Abstract

The ocular effects of some biologically active peptides were studied and compared to those of prostaglandin E 2 (PGE 2) to determine whether the responses of the eye to trauma, characterized by increased intraocular pressure (IOP), the development of anterior chamber flare and partial miosis, might be mediated by such peptides. One to 2 hr after intravitreal injection of 10 μg of PGE 2 into rabbit eyes, ocular hypertension, flare and iridial hyperemia, but only minimal miosis were observed. Maximum miosis developed within 2–3 hr after intravitreal injection of 1·0–100 μg of substance P (SP), SP-octapeptide (SP-8), coherin or eledoisin-related peptide (EDR), while 10–100 μg of vasoactive intestinal polypeptide (VIP), somatostatin or bradykinin (BK) yielded only submaximal miosis and angiotensin II, α-MSH and poly- dl-alanine had little or no miotic effect. None of these peptides caused iridial hyperemia or a cellular invasion of the anterior chamber and only high doses (100 μg) of VIP or BK caused significant increases in the protein concentration of the aqueous humor. Miotic doses of SP, SP-8 or EDR caused a significant increase in IOP in some, but not all, experiments. Thus, PGE 2 can be regarded as a mediator of the ocular irritative response although it may not account for the miosis that is associated with chemical or surgical trauma. However, this autacoid should not be regarded as the mediator of ocular inflammation since it does not elicit a cellular response. In contrast, some polypeptides, particularly SP, SP-8 and EDR are strong miotics and, at least under some circumstances, can act as effective ocular hypertensives, but these peptides do not reproduce any other signs of ocular irritation or inflammation.
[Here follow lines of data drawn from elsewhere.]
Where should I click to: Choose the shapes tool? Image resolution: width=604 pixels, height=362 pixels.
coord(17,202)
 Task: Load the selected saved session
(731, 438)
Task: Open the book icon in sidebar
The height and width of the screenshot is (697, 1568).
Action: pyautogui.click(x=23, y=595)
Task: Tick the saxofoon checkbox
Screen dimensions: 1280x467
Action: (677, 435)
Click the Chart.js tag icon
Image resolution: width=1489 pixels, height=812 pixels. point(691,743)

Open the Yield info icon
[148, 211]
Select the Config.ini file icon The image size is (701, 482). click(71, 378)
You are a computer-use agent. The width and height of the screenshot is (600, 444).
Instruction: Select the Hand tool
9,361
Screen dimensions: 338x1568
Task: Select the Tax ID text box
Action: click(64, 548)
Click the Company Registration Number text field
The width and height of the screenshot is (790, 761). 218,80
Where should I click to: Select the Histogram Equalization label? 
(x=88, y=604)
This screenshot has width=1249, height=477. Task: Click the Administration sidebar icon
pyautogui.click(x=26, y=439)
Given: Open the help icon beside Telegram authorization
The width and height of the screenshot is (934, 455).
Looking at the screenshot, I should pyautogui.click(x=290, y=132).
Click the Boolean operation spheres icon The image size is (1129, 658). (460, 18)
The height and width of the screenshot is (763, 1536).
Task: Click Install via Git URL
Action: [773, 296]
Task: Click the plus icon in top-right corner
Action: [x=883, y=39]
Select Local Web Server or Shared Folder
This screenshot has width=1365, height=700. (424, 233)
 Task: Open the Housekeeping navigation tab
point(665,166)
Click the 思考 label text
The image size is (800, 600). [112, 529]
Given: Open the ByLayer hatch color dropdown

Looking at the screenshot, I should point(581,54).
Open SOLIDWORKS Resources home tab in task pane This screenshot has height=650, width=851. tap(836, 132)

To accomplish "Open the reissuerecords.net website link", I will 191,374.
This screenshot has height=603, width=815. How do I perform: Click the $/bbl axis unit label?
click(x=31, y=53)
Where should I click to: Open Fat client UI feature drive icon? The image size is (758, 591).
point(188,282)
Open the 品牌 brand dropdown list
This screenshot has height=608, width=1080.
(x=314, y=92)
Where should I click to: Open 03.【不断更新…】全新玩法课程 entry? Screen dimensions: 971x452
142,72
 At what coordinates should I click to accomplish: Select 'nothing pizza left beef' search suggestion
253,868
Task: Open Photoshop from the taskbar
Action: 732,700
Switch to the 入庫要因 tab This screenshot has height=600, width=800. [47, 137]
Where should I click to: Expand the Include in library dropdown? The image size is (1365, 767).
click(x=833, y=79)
It is therefore concluded that none of the peptides studied here could, by itself, be the sole mediator of the initial ocular irritative response although some of them may account for the miosis and contribute to the ocular hypertension associated with this response. A combination of some of these peptides together with PGE 2 and/or other PGs may account for all aspects of the ocular irritative response and for most aspects of the ocular inflammatory response.